The court's provisional decision in favor of limiting Paz y Paz's term in office, issued three weeks ago, "sends a strong message that efforts to promote the rule of law and accountability will continue to meet obstacles," said Daniel Wilkinson, the managing director of the Americas division for Human Rights Watch, a New York-based advocacy group.

If forced to step down, Paz y Paz could run for another term as attorney general, though she says she "hasn't decided" yet.

If she decides to run, she'd be "a very strong candidate," said Jo-Marie Burt, the director of Latin American studies at George Mason University in Fairfax, Va., since Paz y Paz enjoys the support of President Otto Perez Molina, a retired army general who has the final say in appointing the attorney general.

The forces that oppose Paz y Paz include conservative groups that are roughly aligned with the business community and the military.
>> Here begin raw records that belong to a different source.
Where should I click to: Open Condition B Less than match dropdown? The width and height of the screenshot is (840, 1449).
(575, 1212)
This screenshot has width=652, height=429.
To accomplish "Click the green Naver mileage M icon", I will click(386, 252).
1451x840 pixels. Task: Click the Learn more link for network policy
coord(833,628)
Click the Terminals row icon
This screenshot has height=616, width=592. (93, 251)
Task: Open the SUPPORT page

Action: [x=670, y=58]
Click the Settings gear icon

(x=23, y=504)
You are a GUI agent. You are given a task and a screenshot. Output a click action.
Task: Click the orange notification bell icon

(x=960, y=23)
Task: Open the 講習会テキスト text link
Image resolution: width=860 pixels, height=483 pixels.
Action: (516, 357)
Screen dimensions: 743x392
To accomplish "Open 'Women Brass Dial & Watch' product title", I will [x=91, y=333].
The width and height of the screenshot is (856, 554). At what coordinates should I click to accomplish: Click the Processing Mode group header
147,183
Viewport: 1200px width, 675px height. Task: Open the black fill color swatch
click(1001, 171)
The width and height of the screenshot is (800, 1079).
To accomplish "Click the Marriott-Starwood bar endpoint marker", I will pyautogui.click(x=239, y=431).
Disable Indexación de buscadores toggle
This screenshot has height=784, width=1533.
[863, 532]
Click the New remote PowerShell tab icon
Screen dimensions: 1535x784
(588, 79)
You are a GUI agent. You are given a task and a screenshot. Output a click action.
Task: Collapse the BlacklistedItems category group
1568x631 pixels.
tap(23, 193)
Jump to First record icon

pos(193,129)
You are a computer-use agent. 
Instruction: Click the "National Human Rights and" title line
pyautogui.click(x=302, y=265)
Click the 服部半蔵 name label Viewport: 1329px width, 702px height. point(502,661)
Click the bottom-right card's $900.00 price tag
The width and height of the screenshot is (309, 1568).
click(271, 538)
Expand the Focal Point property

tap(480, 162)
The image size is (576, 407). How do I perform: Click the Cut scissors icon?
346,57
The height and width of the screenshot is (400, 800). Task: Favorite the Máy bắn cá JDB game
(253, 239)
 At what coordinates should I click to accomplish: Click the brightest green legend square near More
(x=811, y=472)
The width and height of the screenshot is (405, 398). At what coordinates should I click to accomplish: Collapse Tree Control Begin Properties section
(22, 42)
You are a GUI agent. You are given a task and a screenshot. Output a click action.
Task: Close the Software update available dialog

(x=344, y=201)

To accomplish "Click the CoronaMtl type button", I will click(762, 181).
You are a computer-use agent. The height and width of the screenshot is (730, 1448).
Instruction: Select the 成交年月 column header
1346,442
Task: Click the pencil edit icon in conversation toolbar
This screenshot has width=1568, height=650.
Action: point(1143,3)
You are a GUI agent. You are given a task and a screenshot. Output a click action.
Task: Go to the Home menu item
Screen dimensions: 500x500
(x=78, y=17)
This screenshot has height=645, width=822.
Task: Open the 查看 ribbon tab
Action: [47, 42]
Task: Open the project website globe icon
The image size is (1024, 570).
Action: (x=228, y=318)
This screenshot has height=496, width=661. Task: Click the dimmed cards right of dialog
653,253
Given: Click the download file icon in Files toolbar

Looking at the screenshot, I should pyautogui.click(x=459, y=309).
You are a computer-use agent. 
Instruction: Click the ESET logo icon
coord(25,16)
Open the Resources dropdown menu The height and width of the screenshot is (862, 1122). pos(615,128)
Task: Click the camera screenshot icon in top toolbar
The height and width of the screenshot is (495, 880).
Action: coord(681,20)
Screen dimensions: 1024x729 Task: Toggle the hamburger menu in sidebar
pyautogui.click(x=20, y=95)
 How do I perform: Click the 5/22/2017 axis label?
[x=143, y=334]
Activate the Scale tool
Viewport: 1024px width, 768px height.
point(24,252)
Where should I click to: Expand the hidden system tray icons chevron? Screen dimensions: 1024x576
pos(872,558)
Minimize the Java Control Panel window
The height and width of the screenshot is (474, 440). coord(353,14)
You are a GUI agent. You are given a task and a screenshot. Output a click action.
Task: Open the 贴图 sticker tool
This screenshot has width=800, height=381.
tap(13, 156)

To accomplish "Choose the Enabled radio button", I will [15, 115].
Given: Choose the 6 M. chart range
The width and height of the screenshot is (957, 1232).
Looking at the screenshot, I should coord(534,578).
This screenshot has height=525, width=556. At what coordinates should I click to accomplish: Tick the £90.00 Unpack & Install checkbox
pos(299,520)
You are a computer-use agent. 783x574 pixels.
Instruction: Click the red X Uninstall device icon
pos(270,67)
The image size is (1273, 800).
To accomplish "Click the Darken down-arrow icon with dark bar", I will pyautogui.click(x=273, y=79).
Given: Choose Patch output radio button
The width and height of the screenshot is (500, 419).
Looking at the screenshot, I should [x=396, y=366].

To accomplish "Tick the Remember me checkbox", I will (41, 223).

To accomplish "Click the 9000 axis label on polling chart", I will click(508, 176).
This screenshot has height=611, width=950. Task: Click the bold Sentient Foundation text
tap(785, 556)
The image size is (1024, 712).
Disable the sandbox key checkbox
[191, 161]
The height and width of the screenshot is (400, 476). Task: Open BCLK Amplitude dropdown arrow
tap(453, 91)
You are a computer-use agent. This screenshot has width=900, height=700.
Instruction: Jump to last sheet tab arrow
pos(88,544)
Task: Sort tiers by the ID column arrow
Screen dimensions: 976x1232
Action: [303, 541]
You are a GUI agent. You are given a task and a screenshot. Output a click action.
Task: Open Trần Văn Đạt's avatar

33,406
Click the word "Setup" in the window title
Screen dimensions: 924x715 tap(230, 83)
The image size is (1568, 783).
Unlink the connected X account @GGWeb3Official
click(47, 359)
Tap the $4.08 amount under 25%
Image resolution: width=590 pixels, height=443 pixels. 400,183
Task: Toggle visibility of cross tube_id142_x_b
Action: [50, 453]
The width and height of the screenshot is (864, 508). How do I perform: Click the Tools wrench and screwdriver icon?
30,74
Paz y Paz's fight against impunity has led to a record number of prosecutions for major crimes as measured by the U.N.-financed International Commission Against Impunity in Guatemala, which said the rate of unprosecuted major crimes had dropped from 95 percent in 2009 to 72 percent in 2012.

Paz y Paz has worked closely with police and the anti-impunity commission to fight low-level, local corruption and drug trafficking, although some observers attribute gains on these fronts to improvements in the Interior Ministry.

Her greatest impact has been on the front of prosecuting human rights crimes.

Early in her term, Paz y Paz oversaw the prosecution of four soldiers for a civil war-era massacre in the hamlet of Dos Erres. The soldiers were collectively sentenced to 6,060 years in prison for the killings of 201 people, the first time a civil war massacre had been prosecuted in Guatemala.

Paz y Paz, who sees human rights as the foundation of justice, once worked as a lawyer in the human rights office of Roman Catholic Archbishop Juan Gerardi, who was murdered in 1998 two days after releasing a blistering report on the victims of the nation's civil war. Paz y Paz later won a scholarship to study criminal law at the University of Salamanca in Spain.

As the attorney general, Paz y Paz makes some centrists and the moderate right wing uncomfortable, even as they acknowledge her competence as a prosecutor. Critics think that her family connections with leftist guerillas during the civil war have led her to cherry-pick cases to prosecute.

Her most virulent critics are far right groups that say they promote the rule of law but oppose the application of human rights norms and the prosecution of crimes, particularly those that occurred during the 1960-1996 civil war.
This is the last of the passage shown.